Concurrency and parallelism - from threads, thread pools to tasks

Concurrency and Parallelism

  Usually we think that concurrency refers to the simultaneous occurrence of multiple events, and parallel refers to the execution of multiple tasks together. I prefer another description, that is: the called operation starts and ends independently of the control flow that invoked it, and the work is performed concurrently with the current control flow, achieving concurrency. Parallelism refers to decomposing a problem into smaller parts and asynchronously initiating the processing of each part so that they can be processed concurrently.

  In addition, concurrency does not only refer to multithreaded programming, in fact multithreading is just a form of concurrent programming. In C#, asynchronous programming, parallel programming, TPL data flow, responsive programming, etc. are all concurrent programming technologies.

  Concurrent programming is not exclusive to large servers. In many occasions, our program needs to ensure timely response to user operations, especially in scenarios such as reading and writing data, and service communication. This is one of the purposes of concurrent programming.

Thread - Thread

  Threads are the most fundamental means of parallelizing applications and distributing asynchronous operations. It is the lowest level of abstraction in user-mode programs. Threads provide little support for structure and control. Programming threads directly is an older way.

  In C#, we usually create a thread by passing in a method delegate to the constructor of the Thread class, and call the Start() method to start the thread running. In addition, the Start method can also pass parameters to the delegate method of the thread, and we can also use the closure mechanism of the lambda expression to pass parameters.

static void Print()
{
    Console.WriteLine("Hello World");
}

Thread t = new Thread(Print);
t.Start();

Some other methods of thread objects:

  • Sleep(): Tell the operating system not to allocate a time slice to the thread within the specified time, and the sleep time of the thread is usually inaccurate. It is often used to simulate high-latency operations and save the processor from doing meaningless calculations. When the specified time is 0, it means that the thread will give up the remaining time in the current time slice. In task-based asynchronous programming, it is common to introduce a delay using await Task.Delay() .
  • Join(): Inform the current thread that it needs to wait for the end of this thread before continuing to execute. The parameter indicates how long to wait at most.
  • Abort(): Attempts to destroy the thread. It will inject a ThreadAbortException for the thread, and even if the exception is caught and ignored, it will continue to re-throw the exception to ensure that the thread is destroyed. But everyone still does not recommend using the Abort() function for the following reasons:
  1. If the thread's control point is in the finally code block, it will not try to trigger the exception, because it may be performing critical cleanup operations at this time and should not be interrupted. Nor in unmanaged code, as that would break the CLR itself. The CLR will wait until the control point is out of the above situation before trying to raise an exception, but the effect is not guaranteed.
  2. The control point may be in the lock code block, and the lock cannot prevent exceptions from occurring, but the synchronization mechanism will be destroyed, which will affect thread safety and bring unpredictable results.
  3. It may damage the data structure of the process or the basic class library data of the program, causing an error.
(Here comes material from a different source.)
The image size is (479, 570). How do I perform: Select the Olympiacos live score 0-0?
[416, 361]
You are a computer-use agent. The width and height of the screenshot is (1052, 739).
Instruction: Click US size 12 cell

  The inconvenience of thread operation needs to be considered far more than these. For example: we need to find all prime numbers within 1-1000000, we can easily parallelize this problem. If our computer has 8 cores, then we only need to open 8 threads, each thread calculates 125,000 numbers, find out which are prime numbers and bring them together. But is it really that simple?

  1. Should an 8-core computer have 8 threads? Is it necessary to calculate prime numbers within 20?
  2. How to ensure that the workload of the threads is equal? Is the amount of calculation required to calculate the prime numbers within 1-125000 equal to the calculation of 875001-1000000?
  3. What if a thread generates an error and terminates unexpectedly?
  4. How to solve the synchronization problem when the results of each thread are aggregated?

  Such a program has no scalability at all. It is not easy to solve these problems, Task Parallel Library (TPL) is such a framework. It can control the number of threads well, thread load, generate reliable results and error reports, and easily cooperate with other threads.

  For manual thread management, the most natural way is to resort to thread pools.

Thread pool - ThreadPool

  A thread pool is a component that manages a large number of threads for executing work items. It does not create a new thread for a certain task, but queues the task in the thread pool and executes it by an idle thread in the pool. By distributing tasks in this way, the cost of thread creation and destruction can be reduced, and thread overload can be reduced.

  For example: In the example of finding a prime number within 1-1000000, we can use the thread pool method to divide the data source into smaller blocks, and add each block as a task to the run queue of the thread pool. In this way, the program will have better scalability and performance improvement.

        static IEnumerable<int> PrimesInRange(int start,int end)
        {
            List<int> primes = new List<int>();
            const int chunkSize = 100;
            int complete = 0;
            ManualResetEvent alldone = new ManualResetEvent(false);
            int chunks = (end - start) / chunkSize;
            for(int i = 0; i < chunks; i++)
            {
                int chunkStart = start + i * chunkSize;
                int chunkEnd = chunkStart + chunkSize;
                ThreadPool.QueueUserWorkItem(_ =>
                {
                    for (int number = chunkStart; number < chunkEnd; number++)
                    {
                        if (IsPrime(number))
                        {
                            lock (primes)
                            {
                                primes.Add(number);
                            }
                        }
                    }
                    if(Interlocked.Increment(ref complete) == chunks)
                    {
                        alldone.Set();
                    }
                });             
            }
            alldone.WaitOne();
            return primes;
        }

Disadvantages of thread pool

  The thread pool assumes that all tasks have a short running time, so it can try to ensure that the processor goes all out to complete the task, instead of inefficiently performing multiple tasks through time slices. The short working time can also ensure that the thread pool can recover threads in a timely manner .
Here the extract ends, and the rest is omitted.